Of course it wouldn't be Williams if this journey wasn't analysed and the motives of both Leon and Troy are regularly checked. Leon rises to the top by following to the letter the advice of his white trainer Charlie Maggs - even down to giving up Becky, Charlie's teenage daughter, as a condition to staying part of the gym. Meanwhile Troy thinks he can escape the power trips and compromising deals by heading to the States, only to find himself completely at the mercy of Ray, his intimidating, jive talking, promoter who sees his protege as a cash cow rather than an iconic fighter and role model. Williams is clear that financial imperative rather than a desire for acceptance and equality drove the championing of black sportsmen and women in the Thatcher years and wonders whether a real debate was side lined in the process. Autonomy remained an illusion.

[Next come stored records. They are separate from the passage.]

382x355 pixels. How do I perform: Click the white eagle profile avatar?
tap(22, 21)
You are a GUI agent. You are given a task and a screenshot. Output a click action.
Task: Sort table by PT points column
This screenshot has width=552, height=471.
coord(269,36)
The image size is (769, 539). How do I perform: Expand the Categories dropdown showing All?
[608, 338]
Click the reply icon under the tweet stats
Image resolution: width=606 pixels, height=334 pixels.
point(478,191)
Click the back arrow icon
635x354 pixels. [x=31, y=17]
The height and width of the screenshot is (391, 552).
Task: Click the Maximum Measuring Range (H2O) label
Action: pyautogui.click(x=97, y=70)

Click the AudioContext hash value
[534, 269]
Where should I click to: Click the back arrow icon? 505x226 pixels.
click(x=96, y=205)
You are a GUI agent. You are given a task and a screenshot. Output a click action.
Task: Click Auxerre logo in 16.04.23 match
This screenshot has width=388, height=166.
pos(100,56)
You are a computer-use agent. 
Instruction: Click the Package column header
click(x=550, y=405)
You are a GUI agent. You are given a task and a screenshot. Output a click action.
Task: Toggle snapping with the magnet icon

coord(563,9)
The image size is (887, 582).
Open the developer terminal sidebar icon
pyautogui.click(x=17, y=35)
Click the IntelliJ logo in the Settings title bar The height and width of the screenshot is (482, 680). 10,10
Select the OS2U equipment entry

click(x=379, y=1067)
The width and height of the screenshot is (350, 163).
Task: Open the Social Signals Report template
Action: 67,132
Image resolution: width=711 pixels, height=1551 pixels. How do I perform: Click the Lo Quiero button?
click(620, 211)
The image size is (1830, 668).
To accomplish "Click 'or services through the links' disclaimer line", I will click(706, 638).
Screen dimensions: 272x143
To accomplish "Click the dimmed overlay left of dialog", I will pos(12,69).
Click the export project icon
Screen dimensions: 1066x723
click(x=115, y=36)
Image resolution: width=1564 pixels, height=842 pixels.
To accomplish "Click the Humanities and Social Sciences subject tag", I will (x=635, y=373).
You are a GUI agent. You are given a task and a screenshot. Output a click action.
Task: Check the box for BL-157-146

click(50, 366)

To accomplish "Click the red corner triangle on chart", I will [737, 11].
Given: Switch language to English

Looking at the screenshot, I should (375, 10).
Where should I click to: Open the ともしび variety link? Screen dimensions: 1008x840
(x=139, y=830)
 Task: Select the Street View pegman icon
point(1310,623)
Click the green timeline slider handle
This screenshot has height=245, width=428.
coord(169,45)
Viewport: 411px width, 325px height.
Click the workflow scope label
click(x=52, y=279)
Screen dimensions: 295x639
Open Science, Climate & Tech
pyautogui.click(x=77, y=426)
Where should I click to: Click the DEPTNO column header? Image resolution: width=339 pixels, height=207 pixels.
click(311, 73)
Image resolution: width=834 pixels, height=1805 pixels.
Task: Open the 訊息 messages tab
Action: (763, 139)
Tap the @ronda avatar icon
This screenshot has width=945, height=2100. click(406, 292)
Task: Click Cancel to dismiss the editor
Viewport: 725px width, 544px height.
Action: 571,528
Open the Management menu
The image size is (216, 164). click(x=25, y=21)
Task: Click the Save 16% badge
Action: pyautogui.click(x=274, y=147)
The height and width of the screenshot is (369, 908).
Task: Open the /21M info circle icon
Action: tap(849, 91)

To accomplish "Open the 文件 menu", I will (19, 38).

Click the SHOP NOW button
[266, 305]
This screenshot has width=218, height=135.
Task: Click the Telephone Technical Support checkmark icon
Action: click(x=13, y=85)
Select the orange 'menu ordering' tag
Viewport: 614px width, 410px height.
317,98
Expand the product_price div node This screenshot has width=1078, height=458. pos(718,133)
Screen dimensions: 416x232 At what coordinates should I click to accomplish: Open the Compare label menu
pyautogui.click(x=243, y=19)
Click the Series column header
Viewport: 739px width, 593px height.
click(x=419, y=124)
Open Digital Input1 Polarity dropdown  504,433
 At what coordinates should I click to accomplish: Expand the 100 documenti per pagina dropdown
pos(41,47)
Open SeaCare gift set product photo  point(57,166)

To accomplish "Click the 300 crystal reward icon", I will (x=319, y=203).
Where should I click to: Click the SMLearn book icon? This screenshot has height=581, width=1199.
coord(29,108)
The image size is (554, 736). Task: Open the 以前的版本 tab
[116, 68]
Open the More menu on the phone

Sucker Punch is packed with ideas all supported by an excellent production, set within the atmospheric confines of the ring. A particular word for the fight choreography by Leon Baugh who mixed genuine parries and jabs with with moments of James Brown footwork, varying the speed of the action from slow motion to hyper reality with fluid brilliance.
Nobody is questioning the past and future of the black British experience with as much imagination and punch as Williams. It's important and intelligent work aimed at politicising the audience by providing a flavour and critique of hard fought former battles.